Descubre cómo hacer que nadie olvide tu cara
Muchas veces nos miramos en el espejo y lo que vemos en él es una cara común, una cara como cualquier otra. Y, claro, delante de la persona que nos gusta, o bien en una entrevista de trabajo, nos gustaría que se fijaran en nuestra cara, que la gente la recuerde siempre. ¿Qué se puede hacer al respecto?

Pues bien, para eso está la ciencia. Un equipo de investigadores del MIT ha logrado crear un algoritmo que permite que nuestras caras, por lo menos en fotografías, sean mucho más fáciles de recordar. Vamos a descubrir en qué consiste a continuación.

Con este algoritmo, tal y como explica el autor principal de la investigación, Aditya Khosla, se pretende lo siguiente:

Queremos modificar el grado en que la gente realmente se acordará de una cara. Este es un trabajo muy sutil, porque no queremos coger una cara y reemplazarla por otra más fácil de recordar en nuestra base de datos; queremos que el rostro conserve su aspecto.

Según creen los investigadores, este algoritmo podría utilizarse en redes sociales para modificar su propio rostro con pequeños toques. Para ofertas de trabajo, cuestiones amorosas y otros asuntos por el estilo, parece ser que funciona más que bien.

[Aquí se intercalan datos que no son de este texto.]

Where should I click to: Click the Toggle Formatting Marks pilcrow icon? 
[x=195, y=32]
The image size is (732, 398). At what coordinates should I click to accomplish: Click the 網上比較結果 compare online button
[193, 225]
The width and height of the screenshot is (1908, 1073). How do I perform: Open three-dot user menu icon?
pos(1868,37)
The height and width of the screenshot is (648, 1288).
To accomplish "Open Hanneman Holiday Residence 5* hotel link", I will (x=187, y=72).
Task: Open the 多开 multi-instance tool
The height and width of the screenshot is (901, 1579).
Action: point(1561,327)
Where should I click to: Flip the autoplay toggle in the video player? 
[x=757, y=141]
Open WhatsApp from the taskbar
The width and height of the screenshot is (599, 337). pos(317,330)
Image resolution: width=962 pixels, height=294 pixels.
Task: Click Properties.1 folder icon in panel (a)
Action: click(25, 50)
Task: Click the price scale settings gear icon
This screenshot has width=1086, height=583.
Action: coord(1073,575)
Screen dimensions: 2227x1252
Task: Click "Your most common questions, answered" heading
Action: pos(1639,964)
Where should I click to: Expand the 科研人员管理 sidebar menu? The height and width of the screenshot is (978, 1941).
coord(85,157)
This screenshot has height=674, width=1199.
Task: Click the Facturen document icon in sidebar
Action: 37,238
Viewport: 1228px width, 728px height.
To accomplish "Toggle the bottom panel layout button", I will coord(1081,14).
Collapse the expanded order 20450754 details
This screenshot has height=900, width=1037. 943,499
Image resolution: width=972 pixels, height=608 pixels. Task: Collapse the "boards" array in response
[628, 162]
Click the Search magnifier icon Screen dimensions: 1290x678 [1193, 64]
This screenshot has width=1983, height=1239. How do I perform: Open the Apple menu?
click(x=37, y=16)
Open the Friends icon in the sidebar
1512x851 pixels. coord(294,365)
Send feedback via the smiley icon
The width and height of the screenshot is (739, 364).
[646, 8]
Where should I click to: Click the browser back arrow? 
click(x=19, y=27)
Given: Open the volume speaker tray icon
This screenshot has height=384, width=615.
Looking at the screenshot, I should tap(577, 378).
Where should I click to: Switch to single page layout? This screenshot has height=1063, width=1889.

Pero, ¿en qué consiste? En primer lugar, el equipo creó una base de datos con más de 2.000 imágenes. Cada una de ellas tenía una puntuación según su nivel de facilidad para ser recordada. Este nivel se calculó a través de un grupo de voluntarios que las valoraron.

A partir de los resultados, un programa informático detectó las tendencias que hacían que una cara fuese más fácilmente recordable que otras.

Cómo crear un rostro agradable y memorable

Por ejemplo, un cambio en el ancho de la nariz puede hacer destacar un rostro. Un toque en los labios, en las orejas o en la forma de los ojos. De esta manera, el programa coge una imagen del usuario y la modifica sin desfigurarlo. Tan sólo lo retoca y lo mejora.

A partir de ahí, el programa crea miles de copias y va afinando sus resultados. Según se ha comprobado, el resultado final tiene un 75% de probabilidades de mejorar sustancialmente el rostro original.

En efecto, una cara más familiar, con rasgos fáciles de recordar, es también una cara que resulta, en general, más agradable. El objetivo es que las personas que vean nuestra foto piensen que somos personas en las que uno puede confiar. Ahora mismo, el objetivo es lograr añadir rasgos que provoquen que las caras nos parezcan más inteligentes, más seguras de sí mismas y otros rasgos por el estilo. Tecnología pura y dura al servicio del hombre.